Open the gear drive and find the gear with a small plastic cap that prevents continuous rotation. Cut off the cap from the gear.
Step 3: Drill
Drill a quarter inch (6.3 mm) hole in the middle of the ruler, about 15 mm from the short edge. Drill a second hole about 60 mm from the same edge.
Step 4: Bend
Using a vise or two metal plates clamped on the edge of the table, bend the ruler at an angle of 90 degrees at a distance of 15 cm from the edge in which the holes were drilled.
Make the same bend at an angle of 90 degrees at a distance of 15 cm from the other edge. You will get a figure in the form of the letter P.
Step 5: Connection
It is necessary to fix the servos on the line with plastic clamps, through drilled holes. Servomotors must sit with their backs to each other.
Step 6: Base for clamps
Place two pairs of clamp bases next to each other on the back of the solar panel. It is important that the channels of each pair are on the same line.
Step 7: More Reasons
Attach two more bases to the inside of the U-bar, to the side opposite the servos.
Step 8: Connection
Attach the solar panel with clamps through fixed bases.
Step 9: Insert the Batteries
Insert the batteries into the battery pack.
Step 10: Diodes
Solder the two diodes together with the cathodes (side of the diodes with the track).
Step 11: chain assembly
The circuit for this robot is based on David Cook's simple solar charging circuit. The circuit contains two Schottky diodes connected to the cathode-to-cathode, one diode connected to the solar panel and one of the batteries. This configuration allows you to be powered by both batteries and the solar panel, depending on the conditions.
Since the batteries are rechargeable, a third Schottky diode is connected directly to the battery compartment from the solar panel to charge the batteries from the sun.
To connect it all, connect the red wire from one of the servos and the black wire from the other to the center point of the cathode connection.
Next, connect the red wire from the battery terminal to the anode of one of the Schottky diodes. Connect the red wire from the solar panel to the anode on another diode.

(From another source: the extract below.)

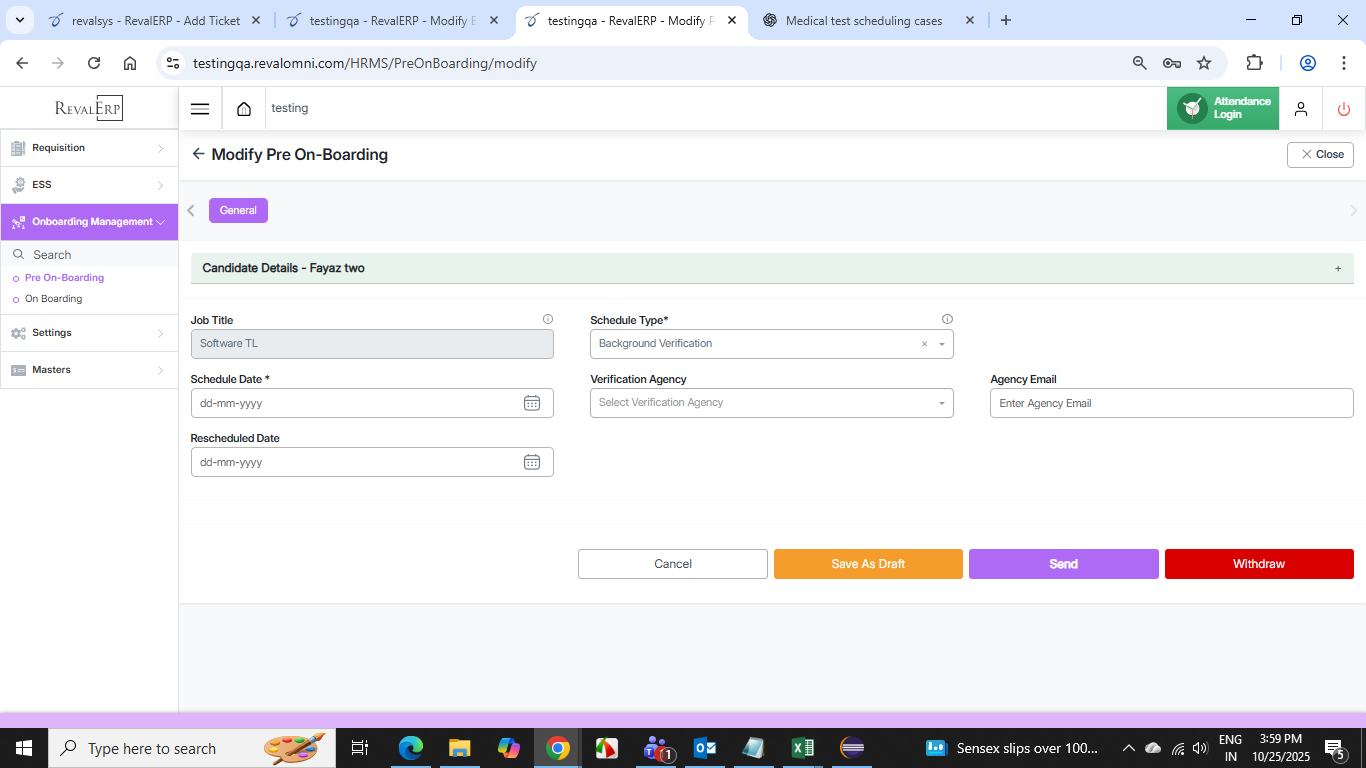Viewport: 1366px width, 768px height.
Task: Select the General tab
Action: (238, 210)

Now solder the anode of the third diode to the red wire that is connected to the solar panel, and the cathode to the red wire from the battery terminal.
Wrap all wires with heat shrink tubing to protect the circuit from short circuits.
Step 12: Some More Wires
Solder together all the black wires and the remaining free red wires from the servos.

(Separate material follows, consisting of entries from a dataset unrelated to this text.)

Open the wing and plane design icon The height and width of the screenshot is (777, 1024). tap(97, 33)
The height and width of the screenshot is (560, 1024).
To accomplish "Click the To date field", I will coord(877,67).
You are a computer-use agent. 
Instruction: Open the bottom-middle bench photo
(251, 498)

Get two soldered joints; one for power, and one for grounding. Wrap both of these joints with heat shrink tubing or electrical tape.
Step 13: And some more reasons for the clamps
Fasten two pairs of bases to the underside of the U-shaped curved ruler.
Step 14: Securing the Batteries
Secure the batteries with clamps inside the U-shaped ruler so that they sit firmly and motionless in place.
Step 15: Trimming
Cut the hooks on the plastic wall mounts.
Step 16: Wheels
Glue the wall mounts to the outer gears of the servos (this will be something like wheels).
Step 17: Turn On!
Connect the lead to the battery pack and the robot will begin to move.